And if my Republican colleagues are serious about supporting families, 
they ought to be eager to join us. And I am proud to be supporting this 
measure, and I am eager to see it signed into law.
  I yield the floor.
  The PRESIDING OFFICER. The Senator from Hawaii.
  Ms. HIRONO. Mr. President, I rise today in support of the Expanding 
Access to Family Planning Act, which will help ensure millions of 
Americans can continue receiving family planning services through the 
title X program.
  For more than 40 years, title X has helped ensure hundreds of 
thousands of women--regardless of income, background, insurance status, 
or hometown--have access to basic reproductive healthcare, including 
wellness exams, cancer screenings, birth control, and testing and 
treatment for sexually transmitted diseases.
  While this program, which was created with bipartisan support, has 
been around for decades, we have seen what happens when MAGA 
Republicans are in control. President Trump slashed funding for title X 
and imposed a dangerous domestic gag rule that banned doctors from 
telling people how they could access abortion services. The gag rule 
wreaked havoc across the country. It forced providers to decide whether 
they wanted to receive title X funding--knowing that healthcare 
providers wouldn't be able to provide women with accurate and 
comprehensive information--or say no to this critical family planning 
funding that supports women across the country through clinics like 
Planned Parenthood and other nonprofits.
  In my home State of Hawaii, the entire network of title X clinics 
said no to this dangerous rule and rejected the funding, forcing our 
State to foot the bill. On the other hand, the State of Hawaii, the 
clinics in Hawaii, because they rejected this funding, could provide 
the full range of care for their clients, but ultimately the gag rule 
resulted in a loss of services to thousands of women.
  Across the country, Trump's rule slashed title X's patient capacity 
in half, jeopardizing family planning and contraceptive care for 1.6 
million patients nationwide. While President Biden reversed this rule, 
we can't take anything for granted.
  As the rightwing Supreme Court and MAGA Republicans work to eliminate 
reproductive freedom, it is critical we protect and strengthen title X. 
That is

[[Page S3591]]

exactly what the Expanding Access to Family Planning Act will do. This 
bill will nearly double funding for title X family planning services by 
providing $500 million in mandatory funding for title X for each of the 
next 10 years.

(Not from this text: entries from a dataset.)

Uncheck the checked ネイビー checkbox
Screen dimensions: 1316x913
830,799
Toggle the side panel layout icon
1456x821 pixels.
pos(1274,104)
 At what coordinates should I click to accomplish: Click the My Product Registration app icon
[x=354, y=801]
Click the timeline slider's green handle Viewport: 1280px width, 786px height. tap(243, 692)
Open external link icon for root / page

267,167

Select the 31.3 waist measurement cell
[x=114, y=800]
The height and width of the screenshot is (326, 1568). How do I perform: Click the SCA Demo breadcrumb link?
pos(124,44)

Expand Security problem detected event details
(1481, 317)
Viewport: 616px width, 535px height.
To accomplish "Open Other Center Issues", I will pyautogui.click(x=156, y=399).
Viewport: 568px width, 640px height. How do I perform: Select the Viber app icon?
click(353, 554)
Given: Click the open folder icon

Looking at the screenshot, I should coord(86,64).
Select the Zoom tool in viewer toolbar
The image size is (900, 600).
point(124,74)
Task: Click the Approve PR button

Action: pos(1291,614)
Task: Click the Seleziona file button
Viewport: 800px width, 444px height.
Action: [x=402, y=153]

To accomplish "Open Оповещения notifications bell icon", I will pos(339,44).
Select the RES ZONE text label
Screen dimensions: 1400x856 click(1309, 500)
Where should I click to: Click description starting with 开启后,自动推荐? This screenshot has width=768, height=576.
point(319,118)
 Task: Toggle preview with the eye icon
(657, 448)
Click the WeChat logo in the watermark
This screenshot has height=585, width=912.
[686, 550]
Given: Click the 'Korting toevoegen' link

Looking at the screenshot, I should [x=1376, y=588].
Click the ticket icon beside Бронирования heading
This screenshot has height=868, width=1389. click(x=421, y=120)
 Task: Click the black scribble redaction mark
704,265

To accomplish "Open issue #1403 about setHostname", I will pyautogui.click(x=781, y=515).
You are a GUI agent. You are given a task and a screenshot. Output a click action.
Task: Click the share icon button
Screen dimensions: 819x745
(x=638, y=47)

It will also ban title X providers from discriminating 
against patients and require pregnancy consulting services receiving 
title X funds to provide patients with all of the information about all 
their reproductive care options, including abortion.
  Republicans have made clear they will do anything to get rid of our 
reproductive freedoms, so we must pass this bill to make sure this 
program isn't at the whim of those trying to strip us of our 
healthcare. While Republicans continue to attack our fundamental 
rights, Democrats are doing everything we can to protect them. That is 
why, in addition to this important bill, earlier this week, I 
introduced legislation to codify the right to contraception. All of 
this is about who gets to make decisions about our bodies--women or a 
bunch of rightwing politicians.
  I believe--and the American people overwhelmingly agree--individuals, 
not politicians, should be making these deeply personal decisions.
  Our Right to Contraception Act and the Expanding Access to Family 
Planning Act will help ensure they can.
  I yield the floor.
  The PRESIDING OFFICER. The Senator from Oregon.
  Mr. WYDEN. Mr. President, I want to thank my colleague from Hawaii 
for making these very important remarks today with respect to expanding 
access to family planning.
  And, Senator Hirono, let me also, while you are on the floor, tell 
you how much I appreciate your leadership on the My Body, My Data Act. 
I am thrilled to be, I believe, one of your sponsors here in the 
Senate. It is hugely consequential, because we have known from even the 
draft Alito opinion that women were going to have their personal data 
weaponized against them.
  I know you have a busy schedule, but I just wanted the body to know 
how extraordinarily important this is, because when we look at 
technology and, particularly, what technology can do today, what your 
legislation does--with our colleague from the House, Congresswoman 
Jacobs--is it gives us a chance to get back to the fundamental issue of 
privacy rights. We are going to start looking more at the contractual 
relationships between women and various companies because a lot of 
those privacy policies aren't worth the paper they are written on.
  I just want you to know I am so honored to be your cosponsor on a 
very related piece of legislation. Your leadership has made a big 
difference.
  The PRESIDING OFFICER. The Senator from Hawaii.
  Ms. HIRONO. Mr. President, just very briefly.
  Senator Wyden, I am really glad to be able to sponsor the My Bodies, 
My Data bill with you, because, as we know, any time any of us presses 
the button and uses our internet, somebody is collecting data, all of 
this data. And can you imagine there are all of these clinics that 
purportedly provide information relating to contraception and whatever 
else relating to reproductive care--these entities are also collecting 
all kinds of information. And they are not there to make sure that 
women--mainly women but individuals who access their services--they do 
not know that these are not institutions that will give them all of the 
information they need; but, instead, they are collecting a lot of 
information that can be weaponized.
  Thank you very much. This is yet another whole area of concern in 
this environment, in this climate, where individuals do not have 
control over our own bodies.
  Mr. WYDEN. I just say to my colleague, sometimes it is a little 
difficult to figure out where a piece of legislation is going. That is 
not the case with your bill. My Body, My Data sums it up.
  Again, thank you so much for your leadership.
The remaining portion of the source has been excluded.